# [TEXTE SOURCE]
Entretien avec Robert L. Hirsch (1/2)
James Schlesinger, ex-secrétaire à l’énergie du président Carter, préface le livre d’un ancien haut fonctionnaire américain, le Dr Robert Hirsch, qui prédit une chute de la production de pétrole dans les 5 années à venir.
Jamais un personnage politique du rang de Schlesinger n’avait assumé un tel diagnostic.
Le livre paraîtra aux Etats-Unis le 1er octobre. Interview de son auteur en avant-première et en exclusivité.
[Entretien avec Robert L. Hirsch (2/2)]
Robert Hirsch occupe une place à part dans l’évolution du débat sur le ‘peak oil’. En 2005, il fut l’auteur principal du premier rapport pessimiste officiel jamais publié par l’administration d’un gouvernement (présentation sur Wikipedia).
Et pas n’importe quelle administration : le département de l’énergie du président Bush.
Les conclusions de Robert Hirsch, ancien responsable de la recherche sur les carburants synthétiques du groupe Exxon, ex-haut cadre de la RAND corporation et ancien patron du programme de fusion nucléaire américain, avaient à l’époque été mises sous l’éteignoir.
Dr Robert L. Hirsch à Alexandria (Virginie), août 2010 [M.A]
Aujourd’hui, Robert Hirsch persiste. Pour lui, c’est désormais une évidence : nous serions à la veille d’un déclin de la production d’or noir mondiale.
Dans The Impending World Energy Mess (*), c’est-à-dire « Le désordre énergétique mondial imminent », M. Hirsch cherche à faire entendre un signal d’alarme qu’il n’est plus tout à fait, comme en 2005, l’un des seuls à tirer.
Détail remarquable : le livre est préfacé par James Schlesinger, secrétaire à la défense sous Richard Nixon et Gerald Ford, qui fut ensuite le premier secrétaire à l’énergie de l’histoire des Etats-Unis, sous le président Carter.
Schlesinger et Hirsch sont à ce jour les seuls officiels ou ex-officiels de l’administration américaine qui assument de crier publiquement au loup.
Voici la première partie d’une interview accordée par Robert Hirsch en août en banlieue de Washington.
Cette première partie est consacrée au pronostic de Robert Hirsch sur l’imminence d’un déclin de la production mondiale de pétrole.
La seconde partie porte sur ce que le Dr. Hirsch considère comme une “conspiration du silence” autour du peak oil à Washington.
(*) The Impending World Energy Mess, par Robert L. HIRSCH, Roger H. BEZDEK & Robert M. WENDLING. [Les trois auteurs sont associés dans une petite société d’intelligence économique, MISI, Inc, installée à Alexandria, près de Washington DC.] Avant-propos par James R. Schlesinger. Sortie prévue le 1er octobre 2010. Editions Apogee Prime. 256 pages, $29.95.
Entretien avec Robert L. Hirsch (1/2)
[oil man] Dans le livre que vous allez publier, vous cherchez à prouver que la production mondiale de carburants liquide risque de chuter très bientôt. D’après vous, d’ici combien de temps pourrions-nous avoir des problèmes ? Dans dix ans, dans moins de dix ans ?

# [LISTE DES ENTRÉES]
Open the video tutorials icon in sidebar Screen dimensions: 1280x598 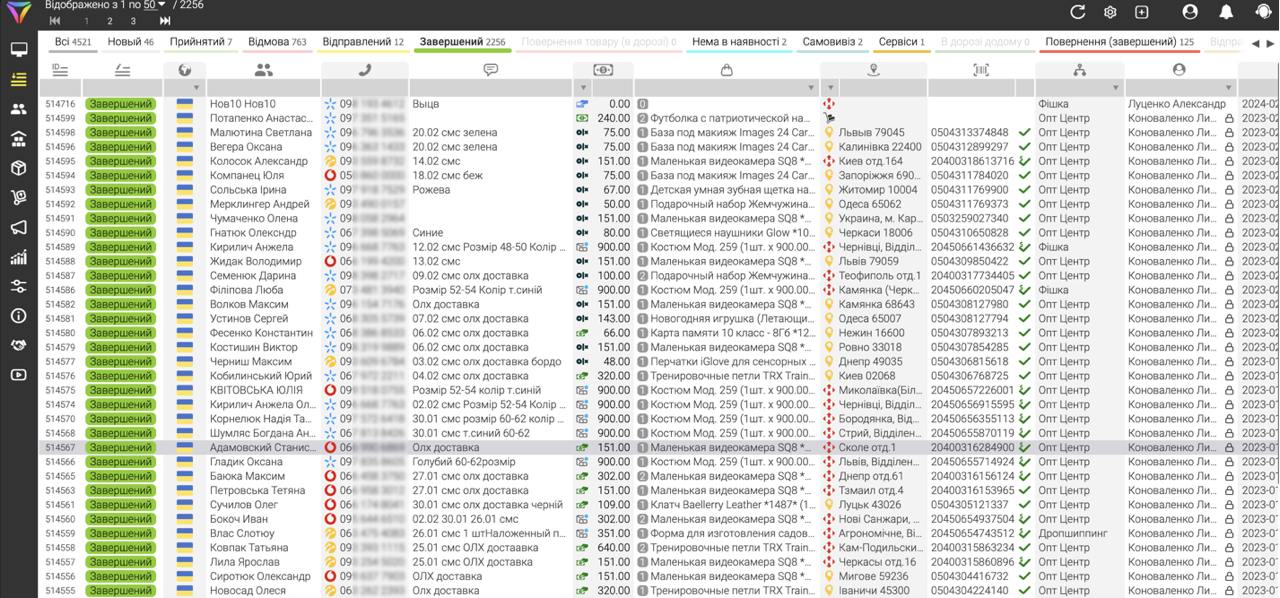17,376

* * *

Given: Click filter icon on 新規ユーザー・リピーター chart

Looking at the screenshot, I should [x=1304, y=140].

# [CONSIGNE DE TRAVAIL]
Reprenez mot pour mot, s'il vous plaît, le passage de l'entretien avec Robert L. Hirsch qui commence par « Jamais un personnage » et se poursuit jusqu'à « du président Bush. ». Aucun des enregistrements n'est utile ici.

# [EXERCICE CORRIGÉ]
Jamais un personnage politique du rang de Schlesinger n’avait assumé un tel diagnostic.
Le livre paraîtra aux Etats-Unis le 1er octobre. Interview de son auteur en avant-première et en exclusivité.
[Entretien avec Robert L. Hirsch (2/2)]
Robert Hirsch occupe une place à part dans l’évolution du débat sur le ‘peak oil’. En 2005, il fut l’auteur principal du premier rapport pessimiste officiel jamais publié par l’administration d’un gouvernement (présentation sur Wikipedia).
Et pas n’importe quelle administration : le département de l’énergie du président Bush.